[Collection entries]
————

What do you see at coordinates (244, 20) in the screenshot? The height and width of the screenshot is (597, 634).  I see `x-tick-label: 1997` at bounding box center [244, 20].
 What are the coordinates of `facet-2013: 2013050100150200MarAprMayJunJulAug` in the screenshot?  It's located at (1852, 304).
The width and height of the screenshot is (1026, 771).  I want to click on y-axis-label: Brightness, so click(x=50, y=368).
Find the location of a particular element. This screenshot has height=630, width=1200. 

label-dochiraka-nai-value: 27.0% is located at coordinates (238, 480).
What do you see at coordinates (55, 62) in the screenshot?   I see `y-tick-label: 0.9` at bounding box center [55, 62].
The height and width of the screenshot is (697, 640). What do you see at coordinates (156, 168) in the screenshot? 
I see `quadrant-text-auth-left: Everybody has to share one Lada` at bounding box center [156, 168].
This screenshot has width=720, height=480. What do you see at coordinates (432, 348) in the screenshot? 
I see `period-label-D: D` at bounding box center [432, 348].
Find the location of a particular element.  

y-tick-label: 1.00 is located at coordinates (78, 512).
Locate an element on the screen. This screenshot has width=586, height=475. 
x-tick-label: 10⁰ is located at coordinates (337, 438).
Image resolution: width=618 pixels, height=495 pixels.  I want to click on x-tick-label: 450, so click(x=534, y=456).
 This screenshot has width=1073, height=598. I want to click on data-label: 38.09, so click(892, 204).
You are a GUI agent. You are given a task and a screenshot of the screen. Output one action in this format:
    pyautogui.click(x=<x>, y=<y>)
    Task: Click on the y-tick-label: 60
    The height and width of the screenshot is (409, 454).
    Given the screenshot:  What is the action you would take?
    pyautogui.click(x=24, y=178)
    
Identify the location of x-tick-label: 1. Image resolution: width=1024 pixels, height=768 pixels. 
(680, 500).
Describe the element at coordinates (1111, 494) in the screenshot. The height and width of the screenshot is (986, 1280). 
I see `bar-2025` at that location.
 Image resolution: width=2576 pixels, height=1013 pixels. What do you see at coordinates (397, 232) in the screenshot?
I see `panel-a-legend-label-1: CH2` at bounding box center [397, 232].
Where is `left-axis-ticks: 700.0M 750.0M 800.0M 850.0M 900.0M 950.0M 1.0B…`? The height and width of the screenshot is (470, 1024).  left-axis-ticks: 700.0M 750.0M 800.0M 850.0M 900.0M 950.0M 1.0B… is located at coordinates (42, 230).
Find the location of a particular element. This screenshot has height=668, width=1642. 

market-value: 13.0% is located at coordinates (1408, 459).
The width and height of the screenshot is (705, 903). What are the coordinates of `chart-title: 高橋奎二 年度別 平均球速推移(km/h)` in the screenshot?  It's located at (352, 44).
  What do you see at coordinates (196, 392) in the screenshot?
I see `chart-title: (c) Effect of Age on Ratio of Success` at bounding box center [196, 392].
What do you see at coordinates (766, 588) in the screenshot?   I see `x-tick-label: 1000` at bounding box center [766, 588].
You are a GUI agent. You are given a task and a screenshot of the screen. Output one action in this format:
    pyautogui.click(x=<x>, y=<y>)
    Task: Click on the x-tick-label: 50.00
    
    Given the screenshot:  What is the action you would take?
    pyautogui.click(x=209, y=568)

————

[Exercise brief]
Rewrite every row above, substituting "specific element" for each occurrence of "particular element" and leaving everything else as it is.

[Answer for this exercise]
What do you see at coordinates (244, 20) in the screenshot? The height and width of the screenshot is (597, 634).  I see `x-tick-label: 1997` at bounding box center [244, 20].
 What are the coordinates of `facet-2013: 2013050100150200MarAprMayJunJulAug` in the screenshot?  It's located at (1852, 304).
The width and height of the screenshot is (1026, 771).  I want to click on y-axis-label: Brightness, so click(x=50, y=368).
Find the location of a specific element. This screenshot has height=630, width=1200. 

label-dochiraka-nai-value: 27.0% is located at coordinates (238, 480).
What do you see at coordinates (55, 62) in the screenshot?   I see `y-tick-label: 0.9` at bounding box center [55, 62].
The height and width of the screenshot is (697, 640). What do you see at coordinates (156, 168) in the screenshot? 
I see `quadrant-text-auth-left: Everybody has to share one Lada` at bounding box center [156, 168].
This screenshot has width=720, height=480. What do you see at coordinates (432, 348) in the screenshot? 
I see `period-label-D: D` at bounding box center [432, 348].
Find the location of a specific element.  

y-tick-label: 1.00 is located at coordinates (78, 512).
Locate an element on the screen. This screenshot has width=586, height=475. 
x-tick-label: 10⁰ is located at coordinates (337, 438).
Image resolution: width=618 pixels, height=495 pixels.  I want to click on x-tick-label: 450, so click(x=534, y=456).
 This screenshot has width=1073, height=598. I want to click on data-label: 38.09, so click(892, 204).
You are a GUI agent. You are given a task and a screenshot of the screen. Output one action in this format:
    pyautogui.click(x=<x>, y=<y>)
    Task: Click on the y-tick-label: 60
    The height and width of the screenshot is (409, 454).
    Given the screenshot:  What is the action you would take?
    pyautogui.click(x=24, y=178)
    
Identify the location of x-tick-label: 1. Image resolution: width=1024 pixels, height=768 pixels. 
(680, 500).
Describe the element at coordinates (1111, 494) in the screenshot. The height and width of the screenshot is (986, 1280). 
I see `bar-2025` at that location.
 Image resolution: width=2576 pixels, height=1013 pixels. What do you see at coordinates (397, 232) in the screenshot?
I see `panel-a-legend-label-1: CH2` at bounding box center [397, 232].
Where is `left-axis-ticks: 700.0M 750.0M 800.0M 850.0M 900.0M 950.0M 1.0B…`? The height and width of the screenshot is (470, 1024).  left-axis-ticks: 700.0M 750.0M 800.0M 850.0M 900.0M 950.0M 1.0B… is located at coordinates (42, 230).
Find the location of a specific element. This screenshot has height=668, width=1642. 

market-value: 13.0% is located at coordinates (1408, 459).
The width and height of the screenshot is (705, 903). What are the coordinates of `chart-title: 高橋奎二 年度別 平均球速推移(km/h)` in the screenshot?  It's located at (352, 44).
  What do you see at coordinates (196, 392) in the screenshot?
I see `chart-title: (c) Effect of Age on Ratio of Success` at bounding box center [196, 392].
What do you see at coordinates (766, 588) in the screenshot?   I see `x-tick-label: 1000` at bounding box center [766, 588].
You are a GUI agent. You are given a task and a screenshot of the screen. Output one action in this format:
    pyautogui.click(x=<x>, y=<y>)
    Task: Click on the x-tick-label: 50.00
    
    Given the screenshot:  What is the action you would take?
    pyautogui.click(x=209, y=568)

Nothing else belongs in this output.